PROBLEM TO WORK ON: Can you transcribe the listing below, between the lines holding "You are a GUI" and "pos(693,638)", inclusive, leaving out the pictures?
________________________________________
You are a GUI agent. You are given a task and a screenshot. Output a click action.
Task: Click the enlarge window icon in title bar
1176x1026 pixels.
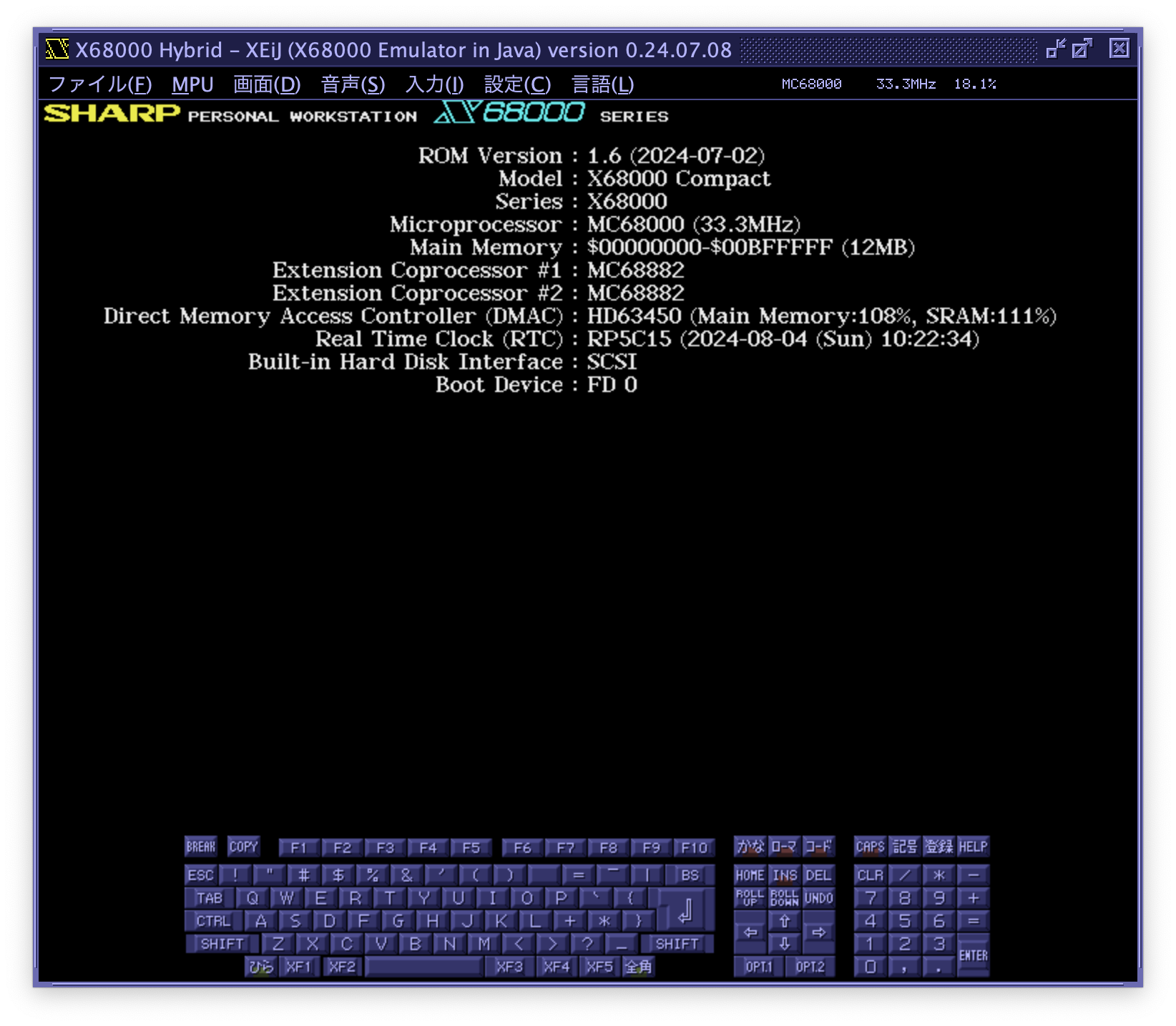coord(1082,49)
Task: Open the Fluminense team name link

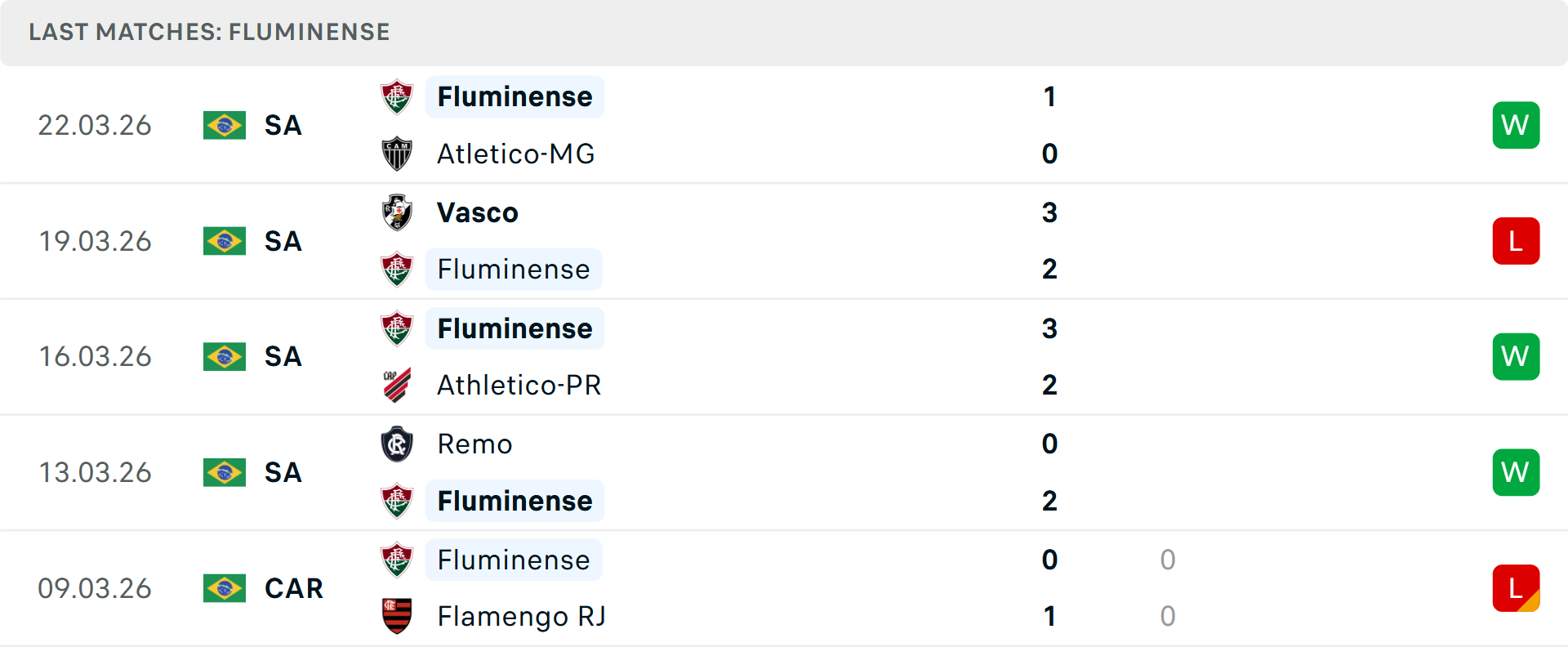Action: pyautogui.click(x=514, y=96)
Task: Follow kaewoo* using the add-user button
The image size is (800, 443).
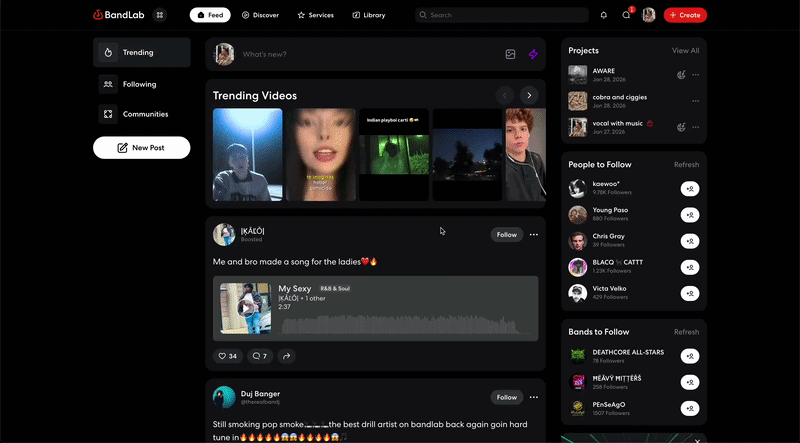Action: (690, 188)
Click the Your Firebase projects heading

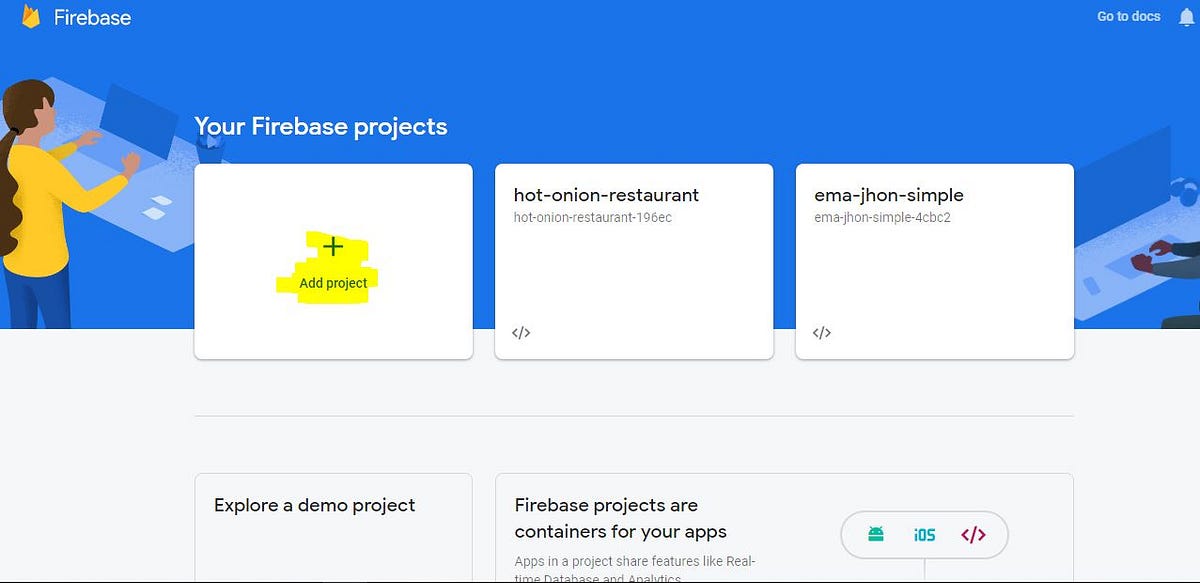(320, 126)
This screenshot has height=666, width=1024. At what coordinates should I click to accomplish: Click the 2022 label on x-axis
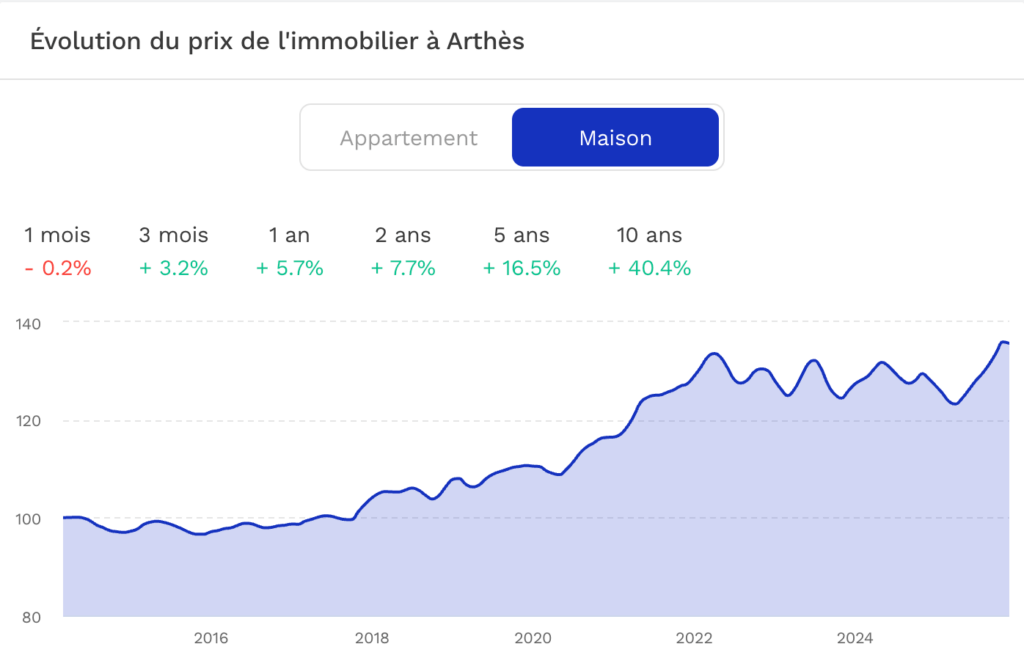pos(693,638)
________________________________________
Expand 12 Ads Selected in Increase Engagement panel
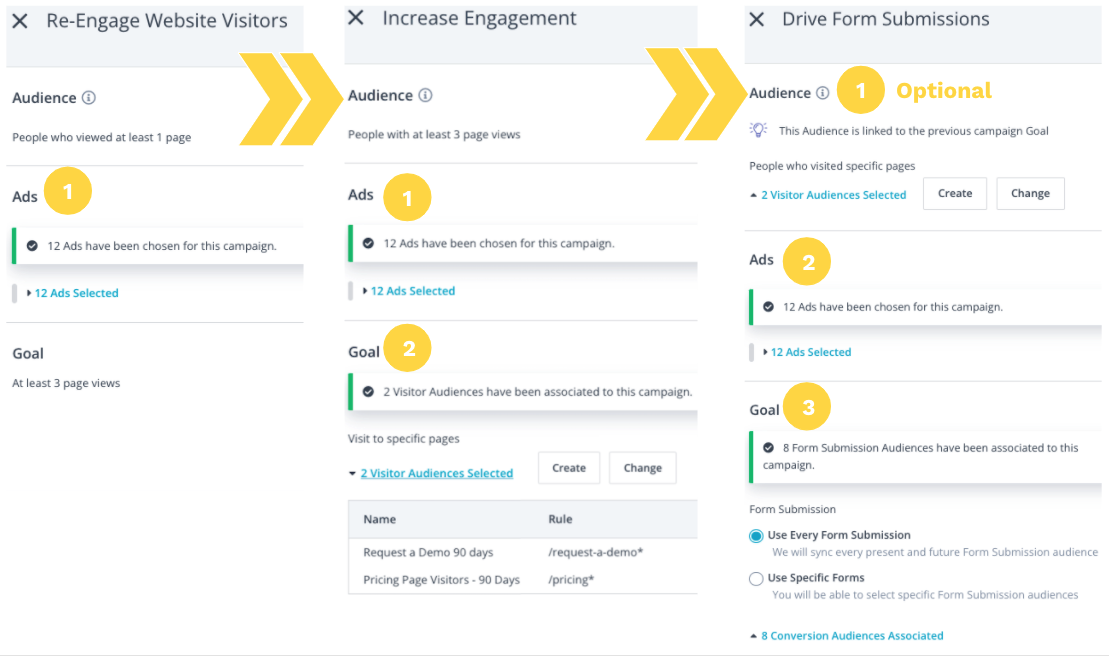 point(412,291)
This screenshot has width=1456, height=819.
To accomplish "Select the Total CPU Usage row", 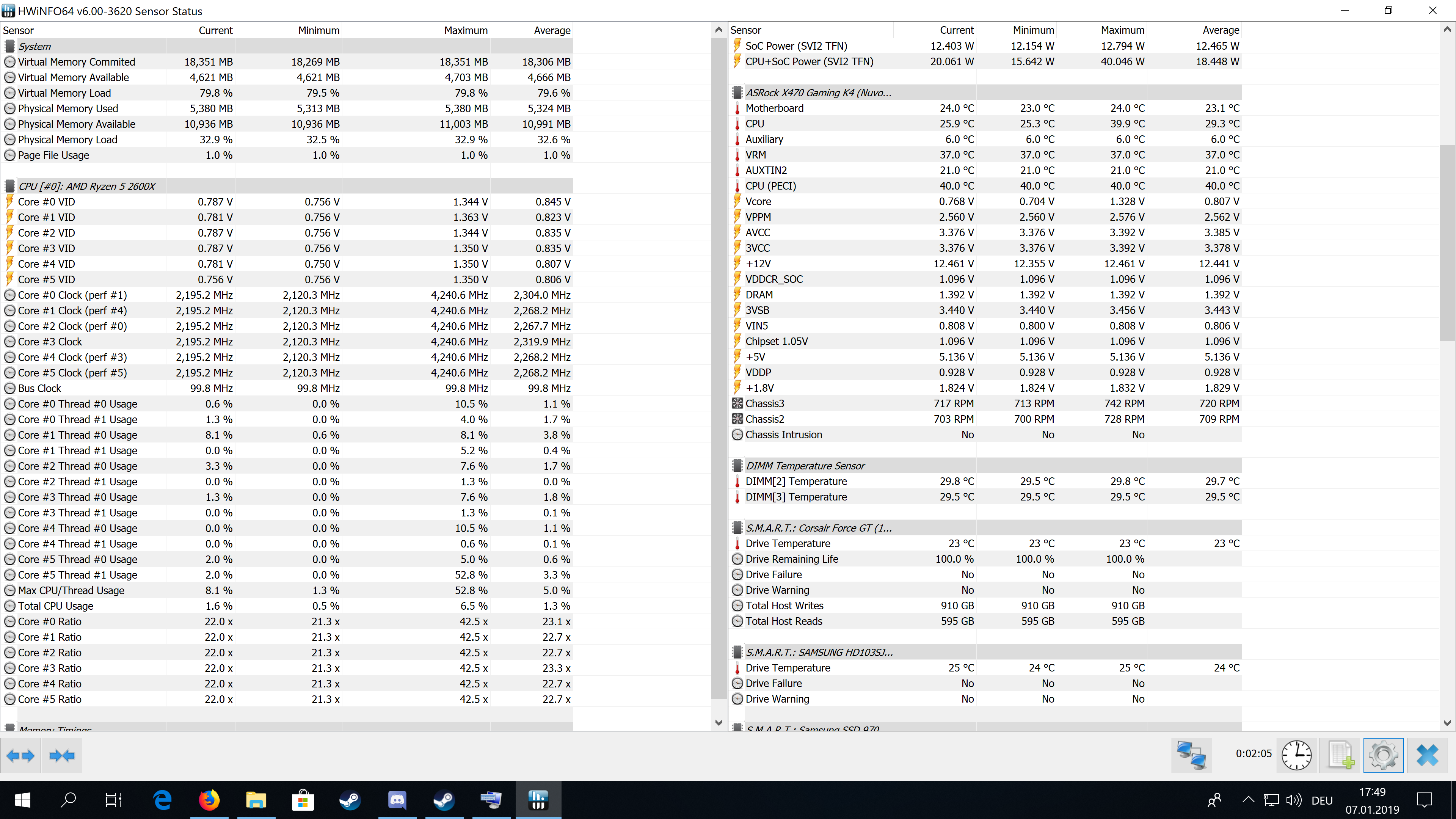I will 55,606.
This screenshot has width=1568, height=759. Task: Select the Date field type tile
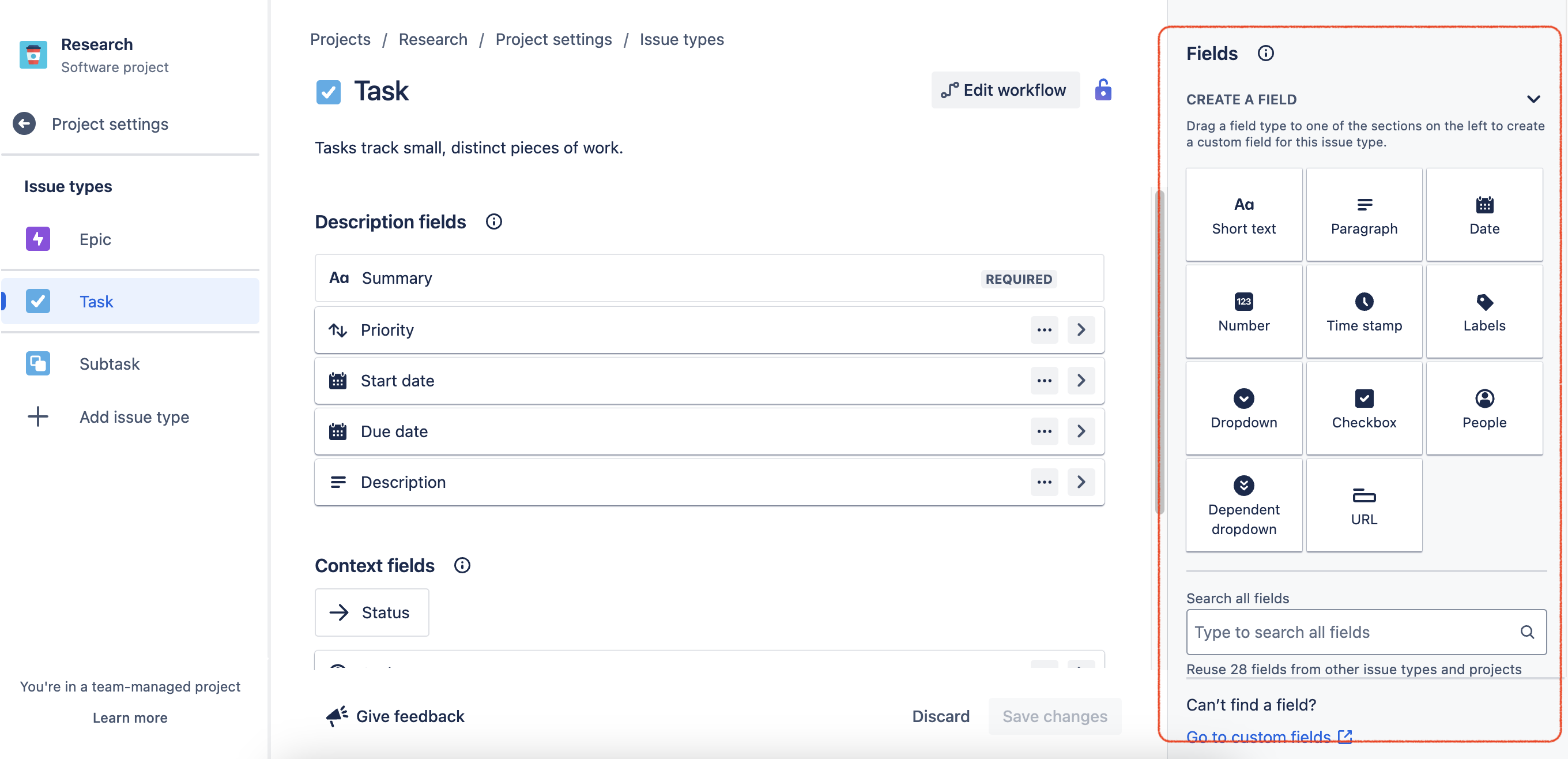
________________________________________
CORRECT RESPONSE:
You are a GUI agent. You are given a task and a screenshot. Output a click action.
Task: Click the enlarge window icon in title bar
1176x1026 pixels.
coord(1082,49)
Task: Open the Fluminense team name link

Action: pyautogui.click(x=514, y=96)
Task: Follow kaewoo* using the add-user button
The image size is (800, 443).
Action: (690, 188)
Click the Your Firebase projects heading

(320, 126)
This screenshot has height=666, width=1024. At what coordinates should I click to accomplish: Click the 2022 label on x-axis
pos(693,638)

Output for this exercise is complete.